_YOUR INSTRUCTIONS_: Apart from the images, the records below need to be copied exactly.

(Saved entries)
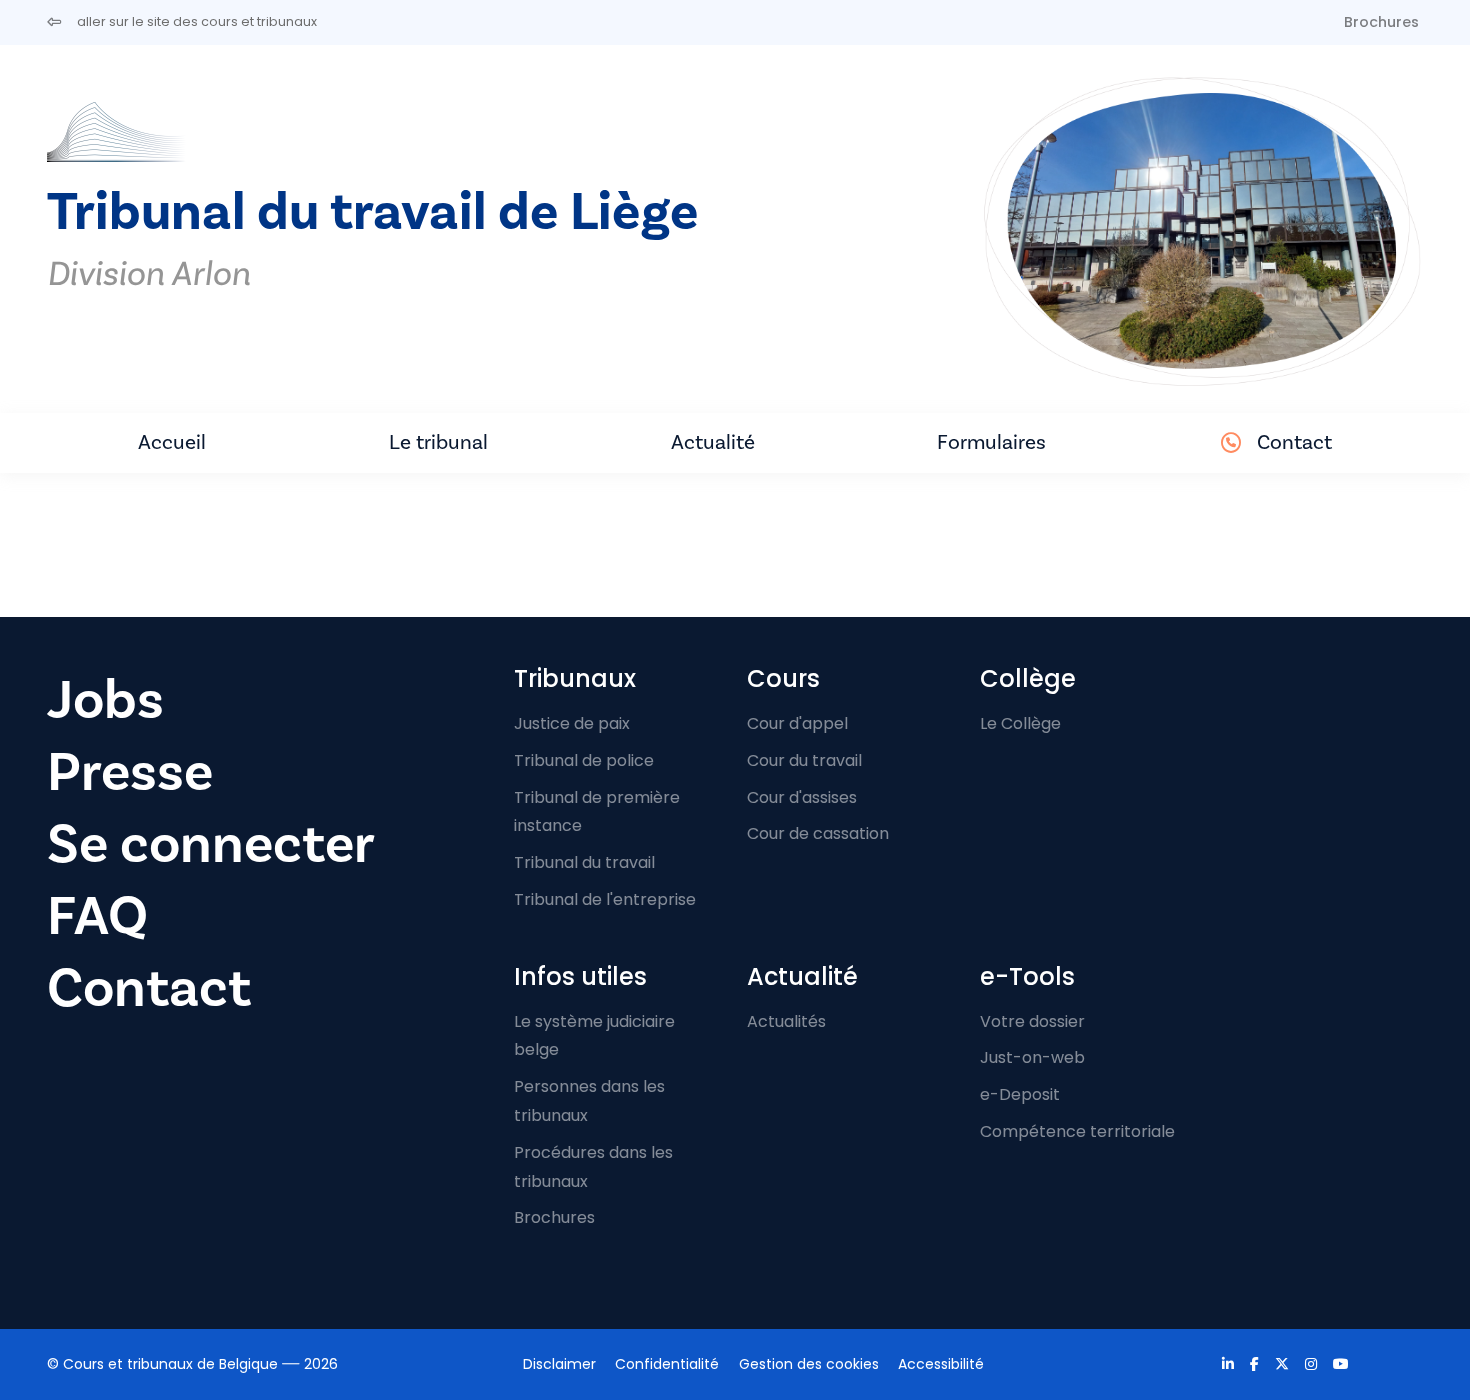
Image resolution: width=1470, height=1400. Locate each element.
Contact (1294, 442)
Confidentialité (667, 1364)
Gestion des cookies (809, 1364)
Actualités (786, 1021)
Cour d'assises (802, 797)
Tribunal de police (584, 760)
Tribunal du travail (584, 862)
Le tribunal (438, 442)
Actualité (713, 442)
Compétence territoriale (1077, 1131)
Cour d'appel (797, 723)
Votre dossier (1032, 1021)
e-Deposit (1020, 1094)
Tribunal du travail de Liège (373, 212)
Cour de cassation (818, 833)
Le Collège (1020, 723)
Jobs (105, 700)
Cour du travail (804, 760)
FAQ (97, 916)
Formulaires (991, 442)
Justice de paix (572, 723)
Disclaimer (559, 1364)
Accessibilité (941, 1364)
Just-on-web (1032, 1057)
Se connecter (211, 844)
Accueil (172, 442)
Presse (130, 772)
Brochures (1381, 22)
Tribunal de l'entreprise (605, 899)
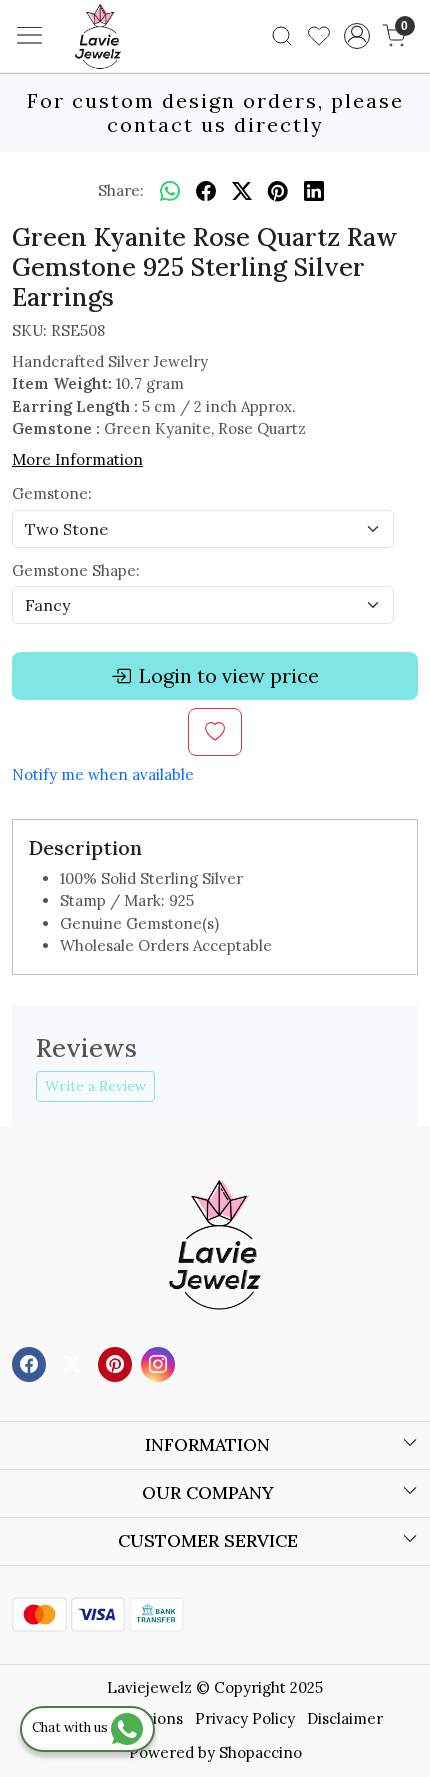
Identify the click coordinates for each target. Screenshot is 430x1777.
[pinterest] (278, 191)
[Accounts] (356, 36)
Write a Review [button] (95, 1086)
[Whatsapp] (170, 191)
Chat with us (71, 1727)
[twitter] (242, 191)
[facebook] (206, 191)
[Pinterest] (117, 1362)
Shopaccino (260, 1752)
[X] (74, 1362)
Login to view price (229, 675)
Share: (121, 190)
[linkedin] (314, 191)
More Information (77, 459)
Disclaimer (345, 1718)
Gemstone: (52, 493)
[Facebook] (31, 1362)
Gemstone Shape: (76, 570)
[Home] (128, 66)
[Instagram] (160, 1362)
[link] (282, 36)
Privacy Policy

_PROBLEM SOLUTION_:
Image resolution: width=1470, height=1400. Locate each element.
Contact (1294, 442)
Confidentialité (667, 1364)
Gestion des cookies (809, 1364)
Actualités (786, 1021)
Cour d'assises (802, 797)
Tribunal de police (584, 760)
Tribunal du travail (584, 862)
Le tribunal (438, 442)
Actualité (713, 442)
Compétence territoriale (1077, 1131)
Cour d'appel (797, 723)
Votre dossier (1032, 1021)
e-Deposit (1020, 1094)
Tribunal du travail de Liège (373, 212)
Cour de cassation (818, 833)
Le Collège (1020, 723)
Jobs (105, 700)
Cour du travail (804, 760)
FAQ (97, 916)
Formulaires (991, 442)
Justice de paix (572, 723)
Disclaimer (559, 1364)
Accessibilité (941, 1364)
Just-on-web (1032, 1057)
Se connecter (211, 844)
Accueil (172, 442)
Presse (130, 772)
Brochures (1381, 22)
Tribunal de l'entreprise (605, 899)
Identify the click coordinates for each target. Screenshot is 430x1777.
[pinterest] (278, 191)
[Accounts] (356, 36)
Write a Review [button] (95, 1086)
[Whatsapp] (170, 191)
Chat with us (71, 1727)
[twitter] (242, 191)
[facebook] (206, 191)
[Pinterest] (117, 1362)
Shopaccino (260, 1752)
[X] (74, 1362)
Login to view price (229, 675)
Share: (121, 190)
[linkedin] (314, 191)
More Information (77, 459)
Disclaimer (345, 1718)
Gemstone: (52, 493)
[Facebook] (31, 1362)
Gemstone Shape: (76, 570)
[Home] (128, 66)
[Instagram] (160, 1362)
[link] (282, 36)
Privacy Policy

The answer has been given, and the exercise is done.